> **ASSIGNMENT A**
Please write out the records line for line, beginning at the very start of the records and stopping after the line that contains "middle-name-input: Middle Name is". Leave the pictures out.

> **EXCERPT**
::::

This is interesting - and all very sad. Do I take it then that initially P & B was too much of a hot potato due to it actually portraying a black community in the first place and featuring a black cast, and it's a hot potato now not because of that but because, with the benefit of hindsight, it now faces accusations of negative racial stereotyping? While the earlier ban was disgraceful purely on racial grounds perhaps these latterday arbiters of political correctness ought to get off their high horses and actually speak to artists such as Willard White, Cynthia Haymon etc. who have sung and played the parts with such distinction and ask them what THEY think about it.


----------



## Almaviva (Aug 13, 2010)

Death of Klinghoffer, no doubt. It created major stir, given its relatively favorable view of Palestine terrorists.
As a matter of fact, it's quite neutral and considers both sides' points of view.
But you know that people get really passionate about the Arab-Israeli conflict and any work about it is bound to create controversy.


----------



## AnaMendoza (Jul 29, 2011)

And the film of Porgy and Bess--Sidney Poitier, Dorothy Dandridge, Sammy Davis Jr.-- has been suppressed by the Gershwin estate.


----------



## waldvogel (Jul 10, 2011)

AnaMendoza said:


> And the film of Porgy and Bess--Sidney Poitier, Dorothy Dandridge, Sammy Davis Jr.-- has been suppressed by the Gershwin estate.


Now I know why I can't buy it at Amazon.com, see it on any of the hundreds of TV stations that I receive, or get it at the public library. I remember seeing it on TV, probably back in the 70's, and I was really impressed. I'd love to see it again now that I have a better idea of what constitutes a good opera. Well, we can only hope. _The Manchurian Candidate_ disappeared for about thirty years.

I even liked Otto Preminger's _Carmen Jones_. It's kind of like an American regie production of Carmen's Greatest Hits.


----------



## MAuer (Feb 6, 2011)

waldvogel;200841So the opera is still effectively banned in North America. Nobody wants to cross a picket line of disgruntled activists said:


> Our local opera company plans to perform _Porgy and Bess _in the 2012 season, as does at least one other U.S. company (Opera Delaware). And the Lyric Opera of Chicago staged P&B just a few years ago.


----------



## sospiro (Apr 3, 2010)

waldvogel said:


> _Porgy and Bess_ has been the subject of controversy since its premiere in 1935. In that period, the subject matter was considered to be "beneath" the standards of grand opera - notwithstanding _Salome_ and _Cavalleria Rusticana_, among others. The compulsory presence of an all-black cast banned productions throughout most of the U.S. as well as Germany. George Gershwin died within two years of the premiere, preventing him from writing more operas, which might have helped re-establish _Porgy and Bess_ in the repertoire.
> 
> After the war, there was a revival of _Porgy and Bess_ starting in the 1950's, but recently the pressure on the opera has come from the left, rather than from the right. All sorts of ridiculous causes such as "cultural appropriation" - yes we know that Puccini was actually Chinese and that Verdi was Spanish - and "inappropriate role models" - as if operas aren't full of much worse characters than Crown and Sportin' Life.
> 
> So the opera is still effectively banned in North America. Nobody wants to cross a picket line of disgruntled activists, and so no opera houses will put it on. And the greatest opera ever written in the New World remains neglected.

::::

> **DATA FOR PROCESSING**
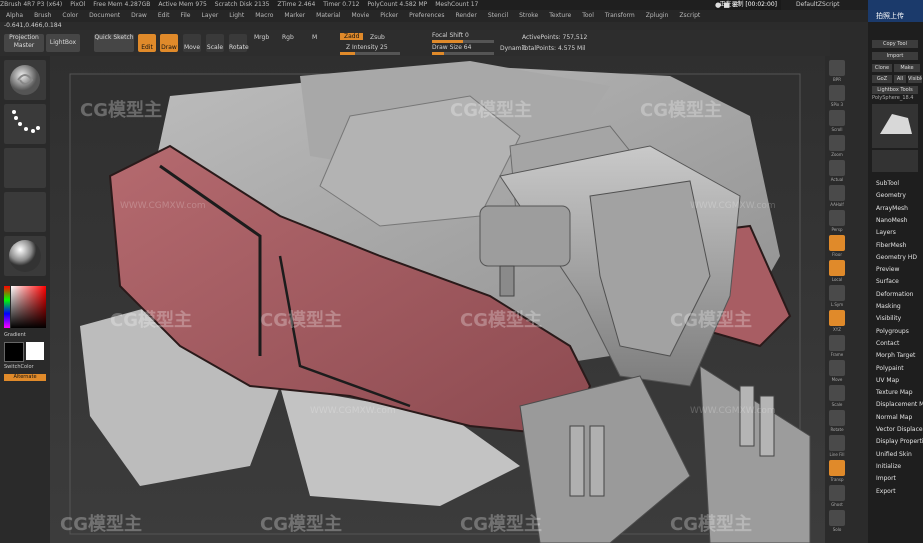 This screenshot has width=923, height=543. Describe the element at coordinates (837, 318) in the screenshot. I see `shelf-button-xyz` at that location.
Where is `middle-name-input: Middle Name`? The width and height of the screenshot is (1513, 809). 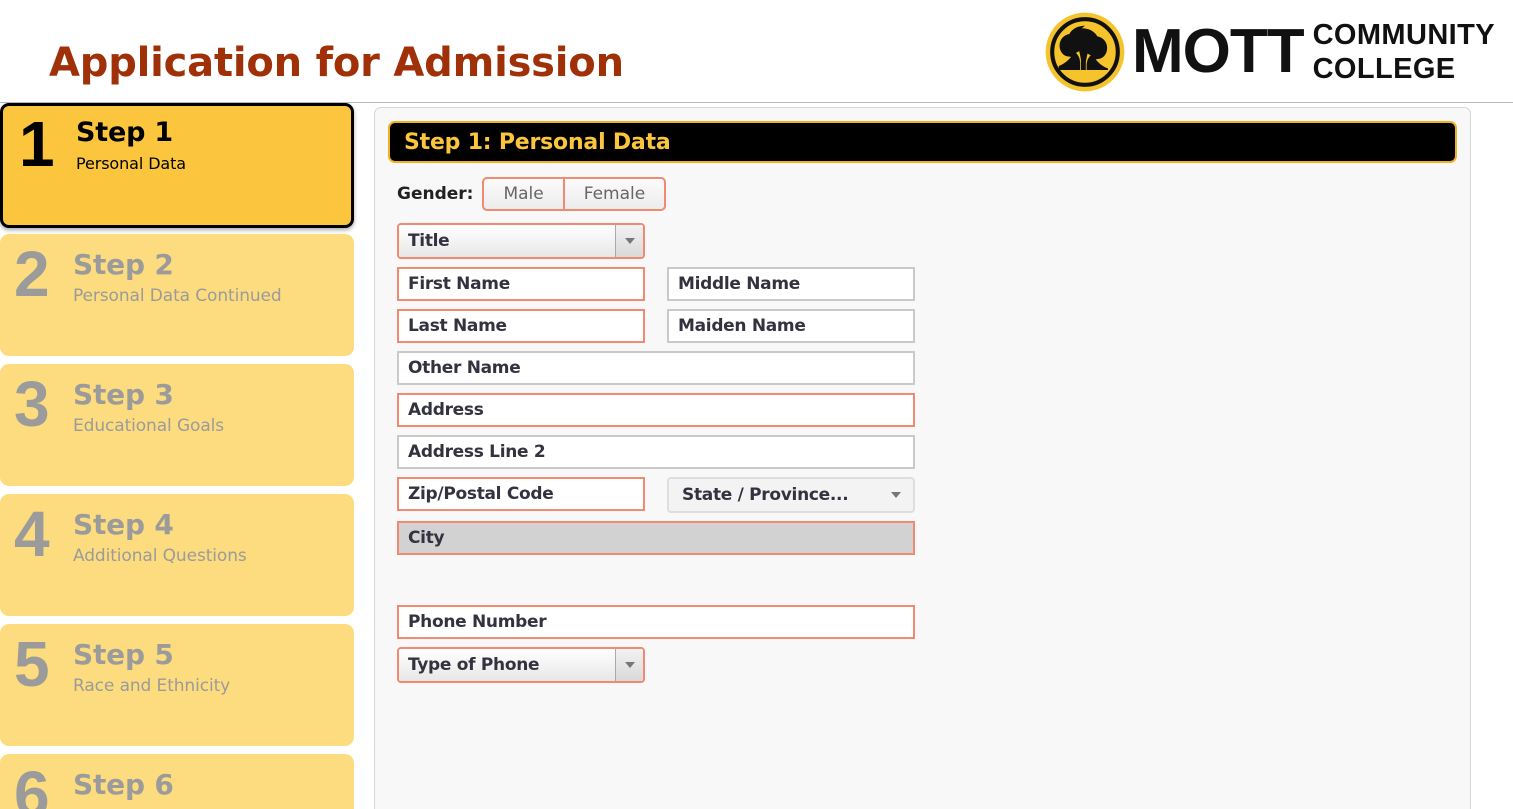
middle-name-input: Middle Name is located at coordinates (791, 284).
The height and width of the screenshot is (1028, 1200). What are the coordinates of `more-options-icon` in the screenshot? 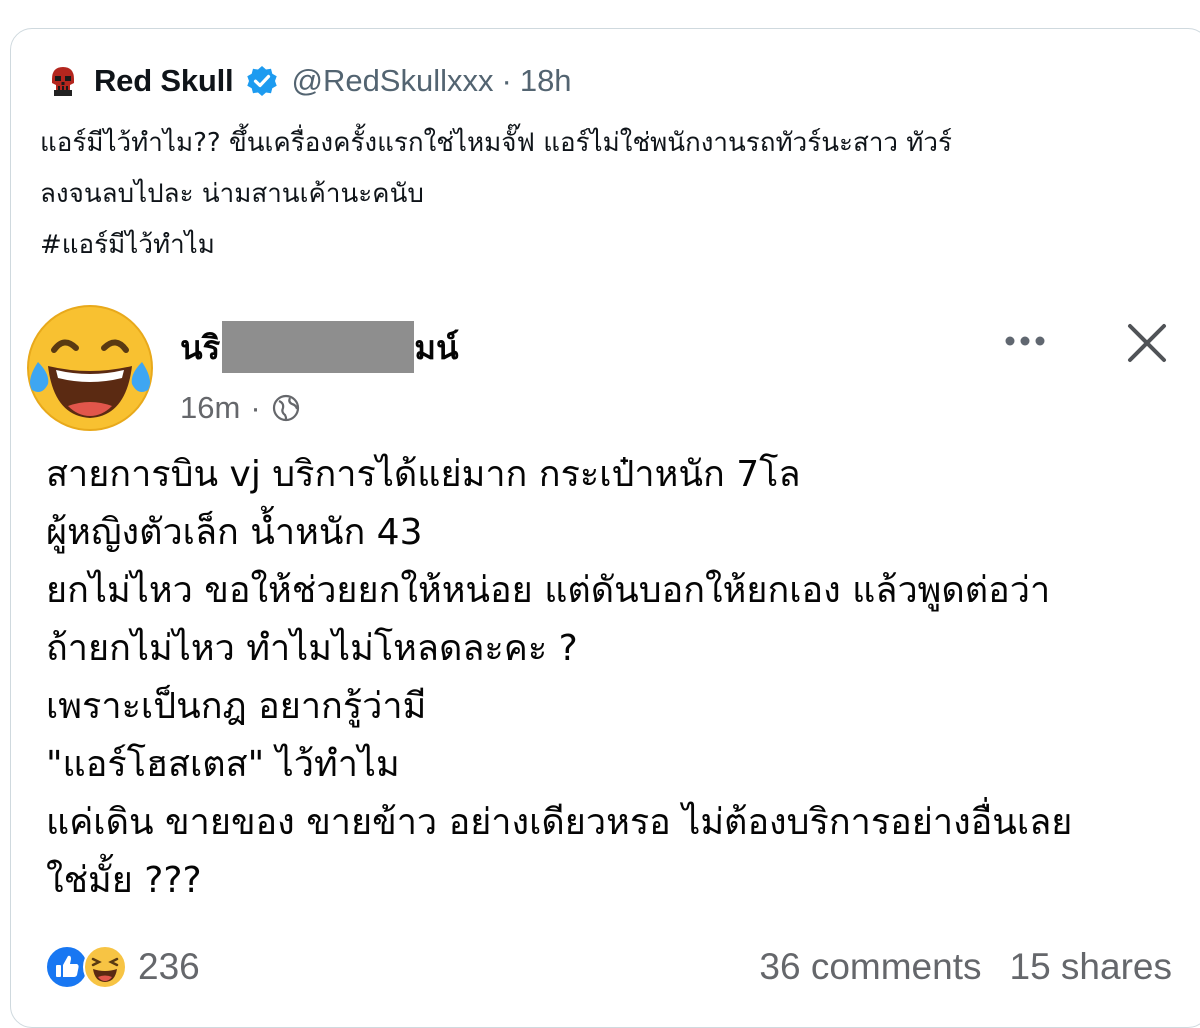 It's located at (1025, 341).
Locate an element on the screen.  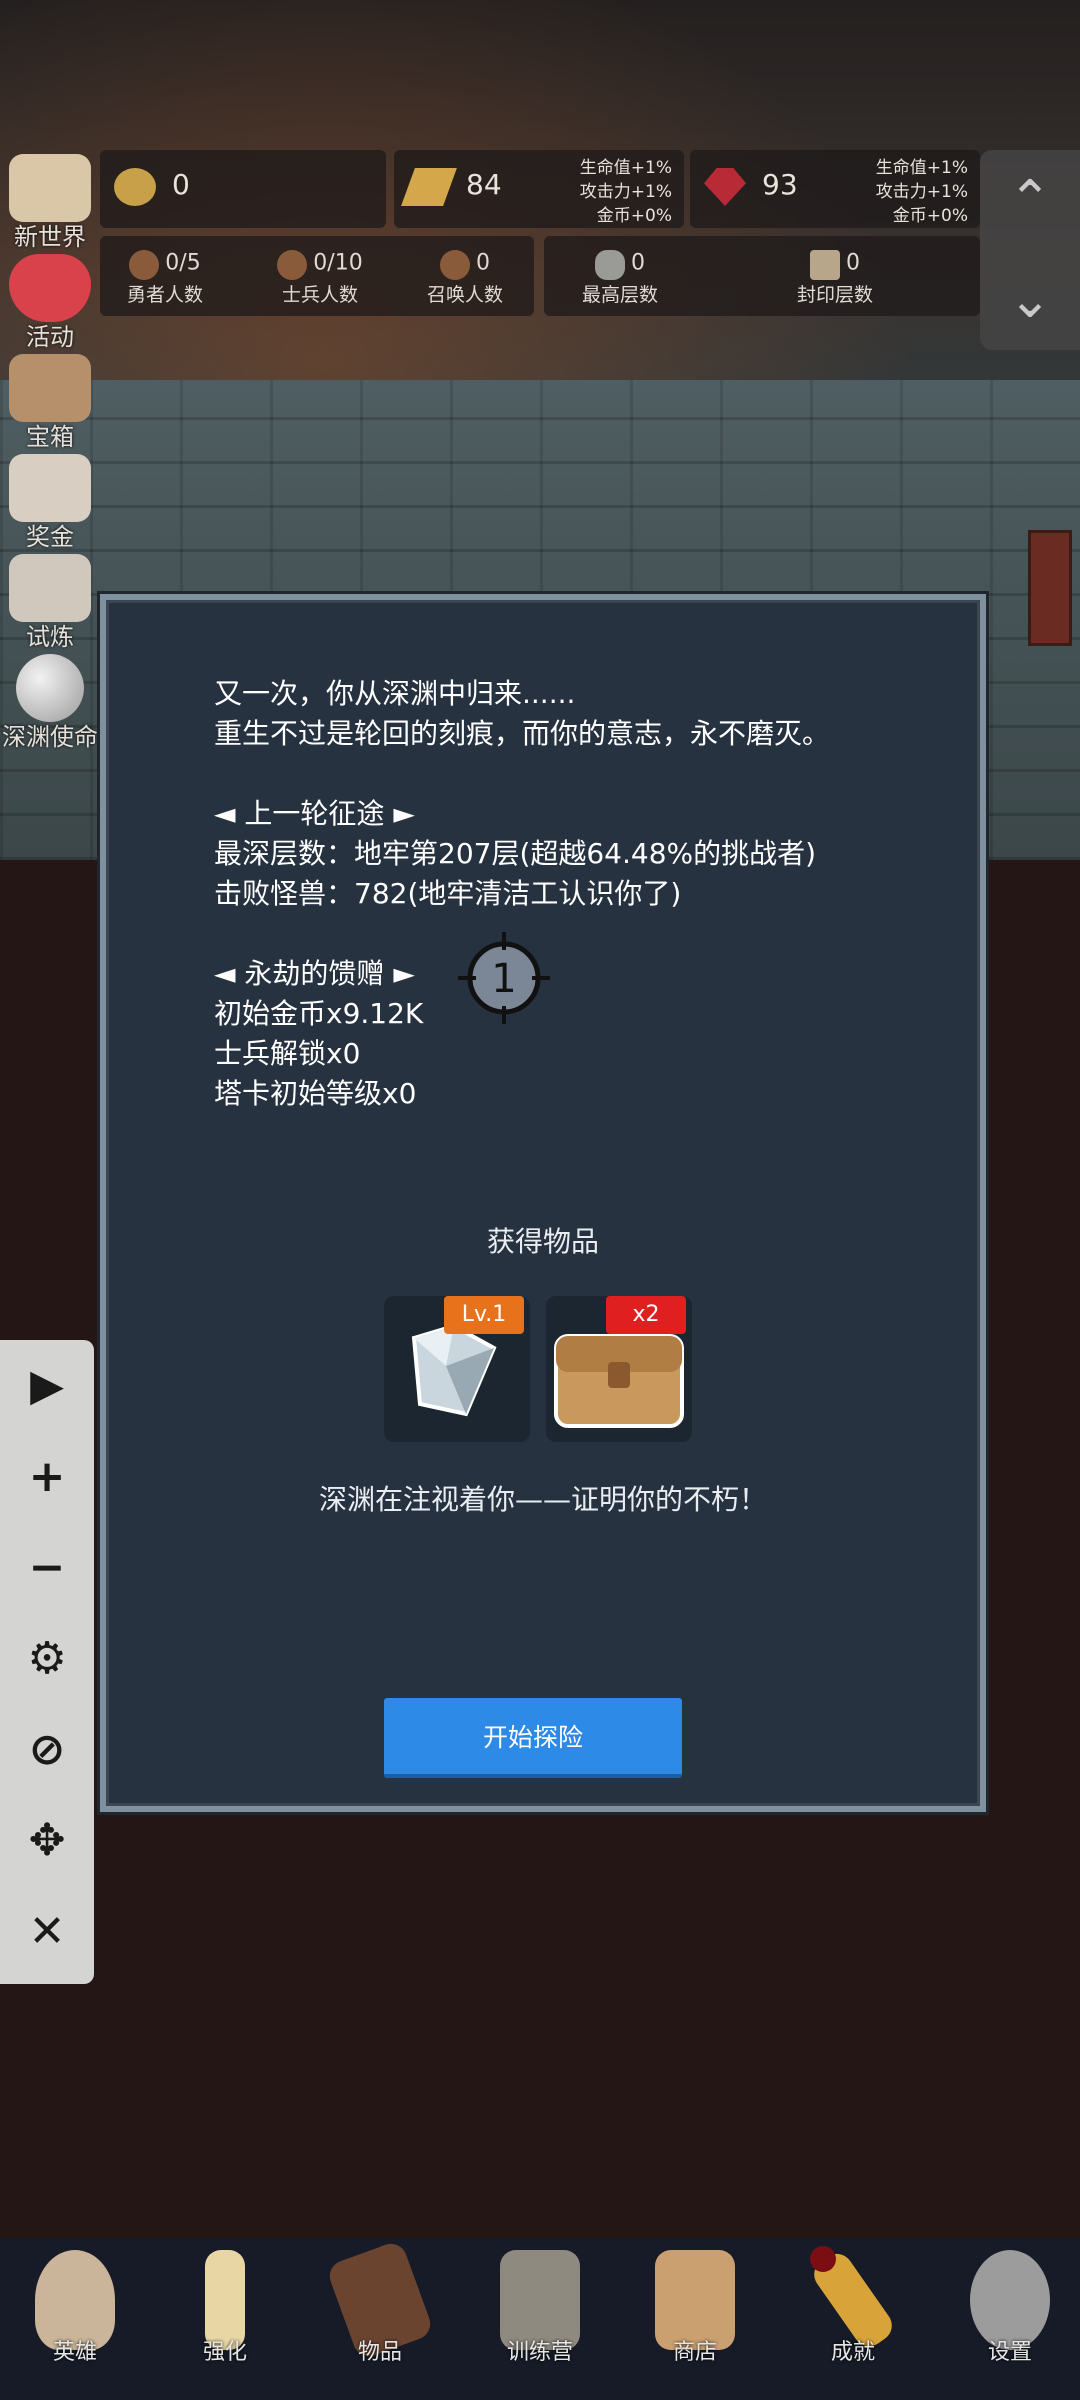
wall-banner is located at coordinates (1050, 588).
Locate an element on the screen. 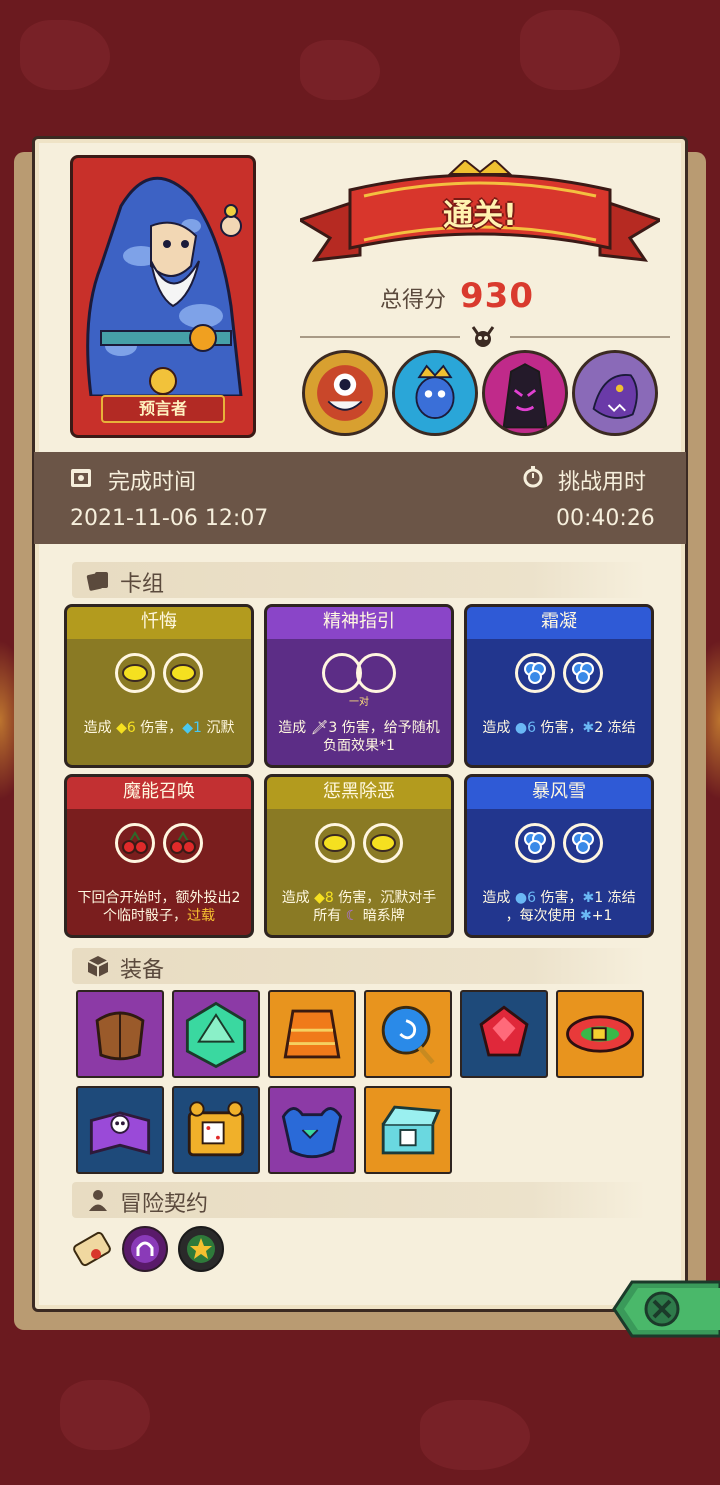 The height and width of the screenshot is (1485, 720). time-info-bar: 完成时间 2021-11-06 12:07 挑战用时 00:40:26 is located at coordinates (360, 498).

::::

> **ASSIGNMENT B**
In the opera forum thread, rewrite the passage that begins at the words "Death of Klinghoffer, no" and ends after "(Jul 29, 2011)", replacing "controversy" with "debate".

> **RESPONSE BOX A**
 This screenshot has width=923, height=543. Describe the element at coordinates (837, 318) in the screenshot. I see `shelf-button-xyz` at that location.
Where is `middle-name-input: Middle Name`? The width and height of the screenshot is (1513, 809). 
middle-name-input: Middle Name is located at coordinates (791, 284).

> **RESPONSE BOX B**
Death of Klinghoffer, no doubt. It created major stir, given its relatively favorable view of Palestine terrorists.
As a matter of fact, it's quite neutral and considers both sides' points of view.
But you know that people get really passionate about the Arab-Israeli conflict and any work about it is bound to create debate.


----------



## AnaMendoza (Jul 29, 2011)